История и фантастика - Анджей Сапковский
Шрифт:
Интервал:
Закладка:
— В ваших высказываниях порой проскальзывает уверенность, что величайшим несчастьем Польши стала контрреформация. Может быть, в сказанном, которое наверняка стоило бы развернуть пошире, отражается ваша симпатия к гусизму? Например, мысль, что у Польши в пятнадцатом веке был бы шанс вместе с Чехией вырваться из-под влияния Рима?
— Я именно так и считаю, опираясь на авторитет историка Павла Ясеницы. Разделы Польши были следствием контрреформации, превратившей нашу страну во внешнюю стену крепости, окруженной враждебными соседями, то есть православием и реформатами. В период гусизма вырваться из-под влияния Рима было, вероятнее всего, невозможно, не очень-то это удалось и самим чехам, зато обошлось им очень дорого: поражением на Белой Горе и его последствиями для чешской государственности[62]. Но проводить политику толерантности и равенства в правах всех вероисповеданий в шестнадцатом и семнадцатом веках, сказать твердое «нет» иезуитам, подталкивавшим Польшу к войне с Москвой, избежать казацких войн, когда «ненависть отравила кровь побратимства», — это было уже возможно. И давало серьезный шанс избежать разделов. Однако шанс был упущен. Чем все закончилось — известно.

○ ○ ○ ○ ○

*Задание 1:* Можете процитировать из фрагмента о контрреформации отрывок, который начинается словами «История и фантастика» и продолжается до слов «из-под влияния Рима?» включительно?

*Перечень записей:*
○ ○ ○ ○ ○

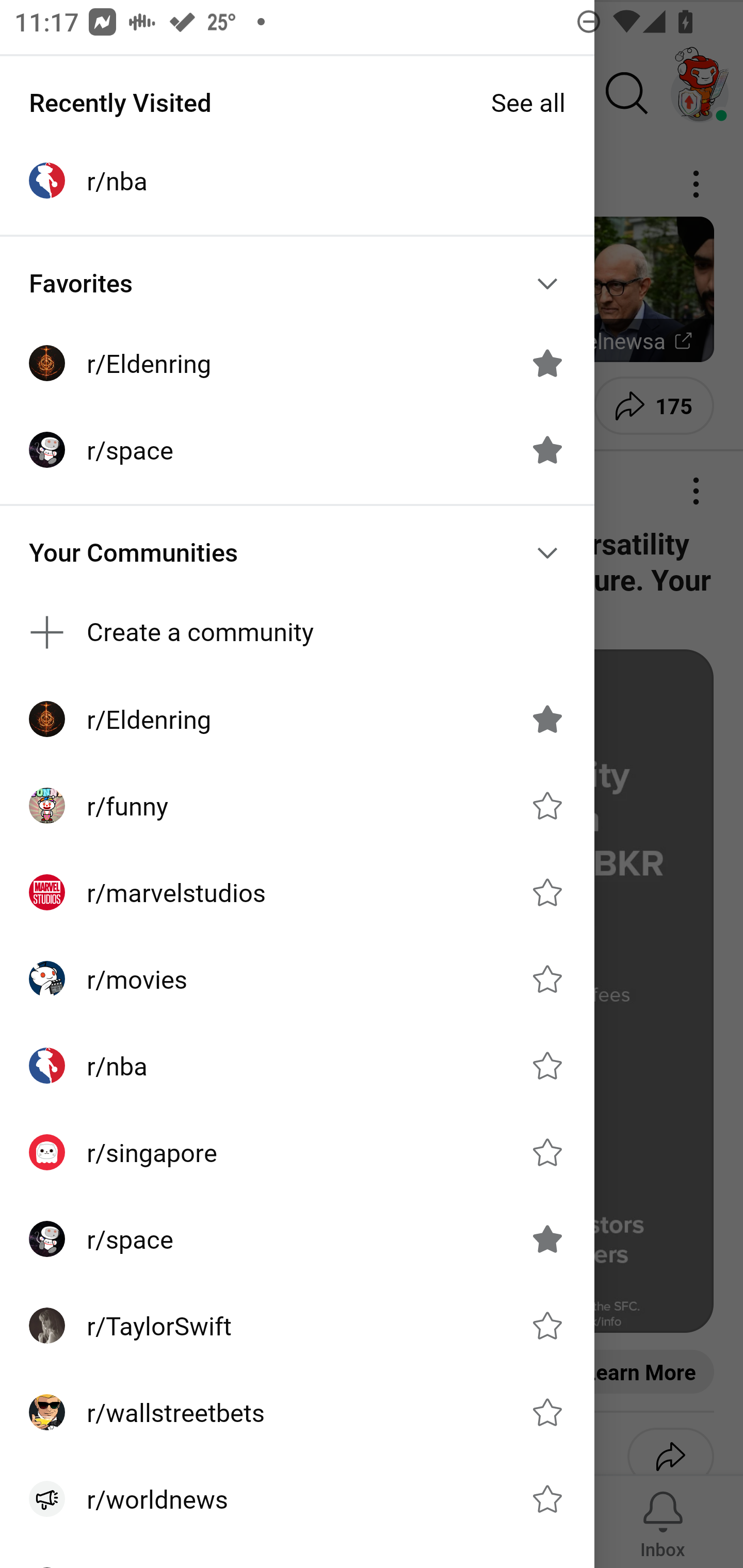
Recently Visited See all (297, 102)
See all (528, 102)
r/nba (297, 180)
Favorites (297, 283)
r/Eldenring Unfavorite r/Eldenring (297, 362)
Unfavorite r/Eldenring (546, 362)
r/space Unfavorite r/space (297, 449)
Unfavorite r/space (546, 449)
Your Communities (297, 553)
Create a community (297, 632)
r/Eldenring Unfavorite r/Eldenring (297, 718)
Unfavorite r/Eldenring (546, 718)
r/funny Favorite r/funny (297, 805)
Favorite r/funny (546, 805)
r/marvelstudios Favorite r/marvelstudios (297, 892)
Favorite r/marvelstudios (546, 891)
r/movies Favorite r/movies (297, 979)
Favorite r/movies (546, 979)
r/nba Favorite r/nba (297, 1065)
Favorite r/nba (546, 1065)
r/singapore Favorite r/singapore (297, 1151)
Favorite r/singapore (546, 1152)
r/space Unfavorite r/space (297, 1238)
Unfavorite r/space (546, 1238)
r/TaylorSwift Favorite r/TaylorSwift (297, 1325)
Favorite r/TaylorSwift (546, 1325)
r/wallstreetbets Favorite r/wallstreetbets (297, 1411)
Favorite r/wallstreetbets (546, 1411)
r/worldnews Favorite r/worldnews (297, 1498)
Favorite r/worldnews (546, 1498)
Given the description of an element on the screen output the (x, y) to click on. 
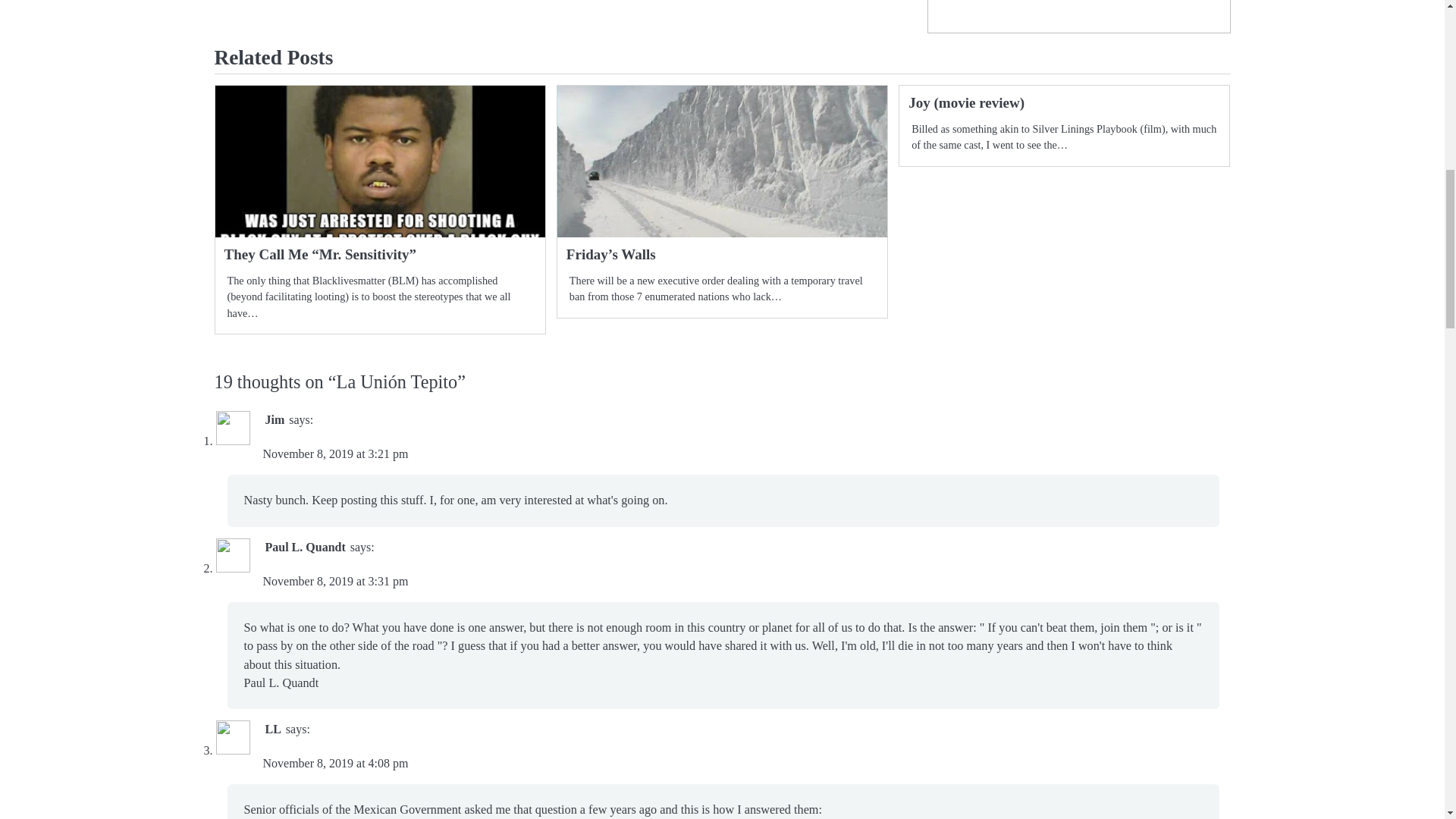
November 8, 2019 at 4:08 pm (334, 762)
November 8, 2019 at 3:21 pm (334, 453)
November 8, 2019 at 3:31 pm (334, 581)
Given the description of an element on the screen output the (x, y) to click on. 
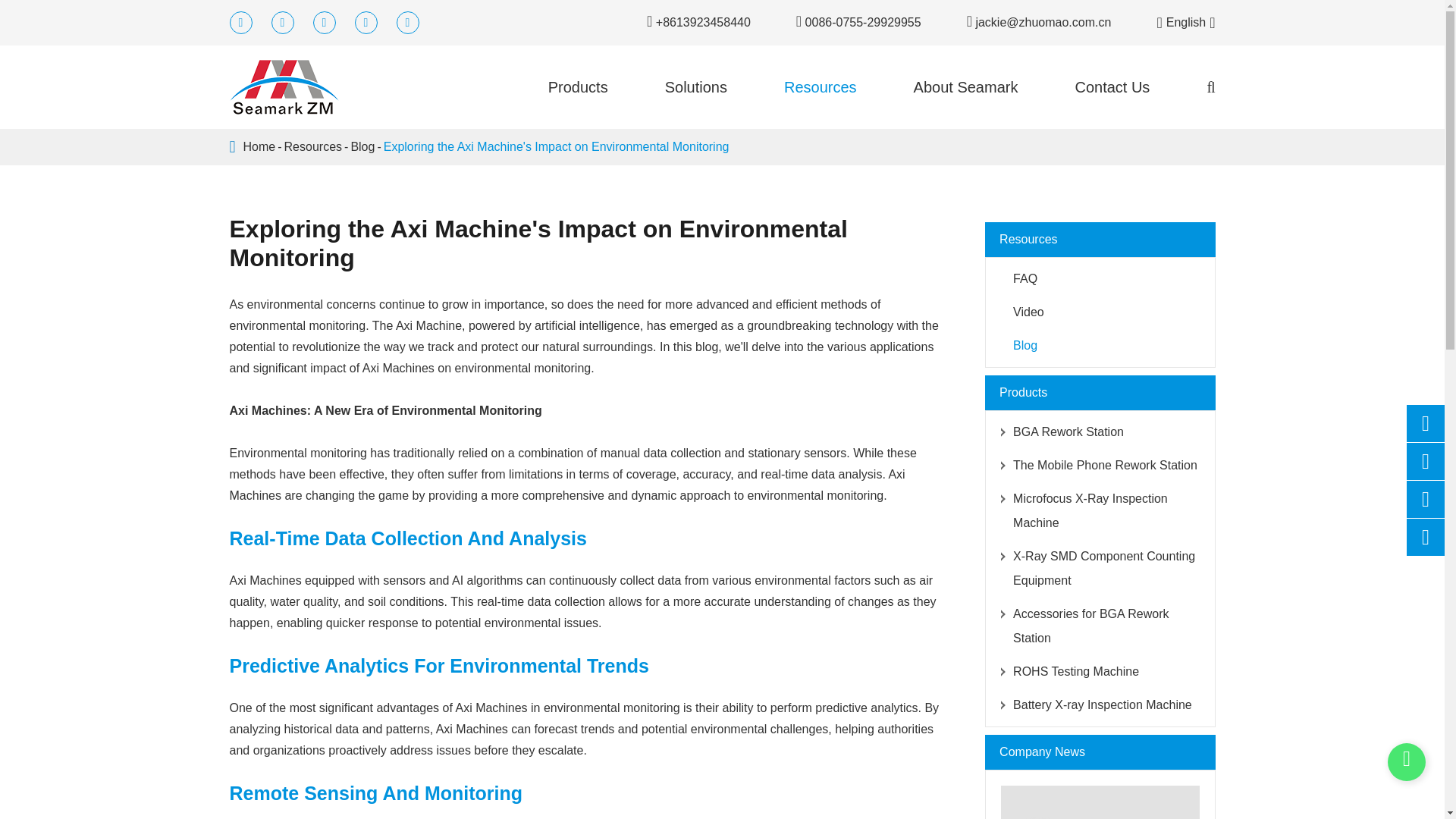
Blog (362, 147)
Resources (312, 147)
Given the description of an element on the screen output the (x, y) to click on. 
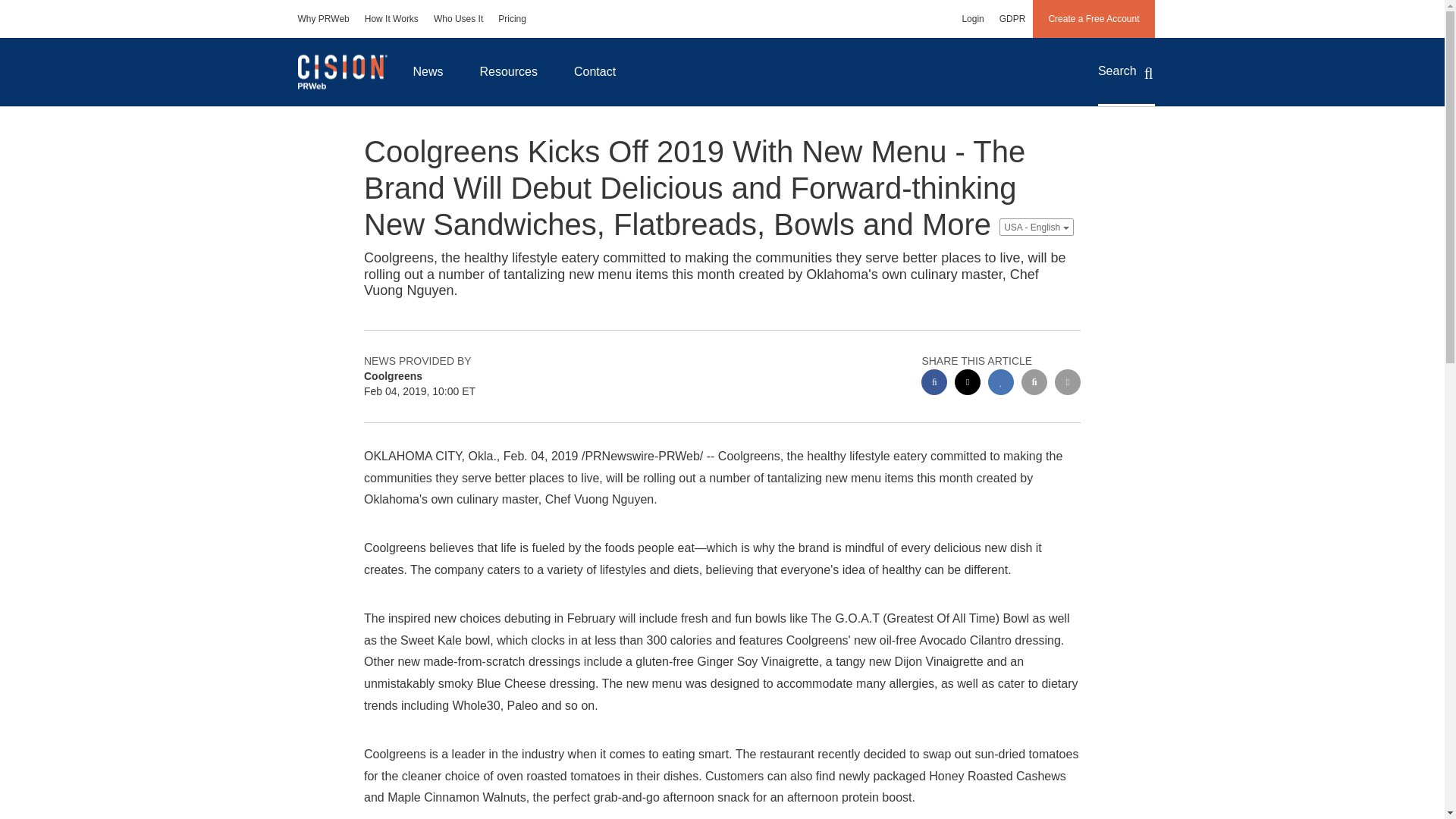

○ ○ ○ ○ ○

*Задание 2:* Можете преобразовать строки записей в нумерованный список, начиная со строки с «November 8, 2019 at 4:08 pm (334, 762)» и до конца записей, без пустых строк? Изображения в ответ не включайте.

*Полный ответ 1:*
История и фантастика - Анджей Сапковский
Шрифт:
Интервал:
Закладка:
— В ваших высказываниях порой проскальзывает уверенность, что величайшим несчастьем Польши стала контрреформация. Может быть, в сказанном, которое наверняка стоило бы развернуть пошире, отражается ваша симпатия к гусизму? Например, мысль, что у Польши в пятнадцатом веке был бы шанс вместе с Чехией вырваться из-под влияния Рима?

*Полный ответ 2:*
1. November 8, 2019 at 4:08 pm (334, 762)
2. November 8, 2019 at 3:21 pm (334, 453)
3. November 8, 2019 at 3:31 pm (334, 581)
4. Given the description of an element on the screen output the (x, y) to click on. 
5. Blog (362, 147)
6. Resources (312, 147)
7. Given the description of an element on the screen output the (x, y) to click on. 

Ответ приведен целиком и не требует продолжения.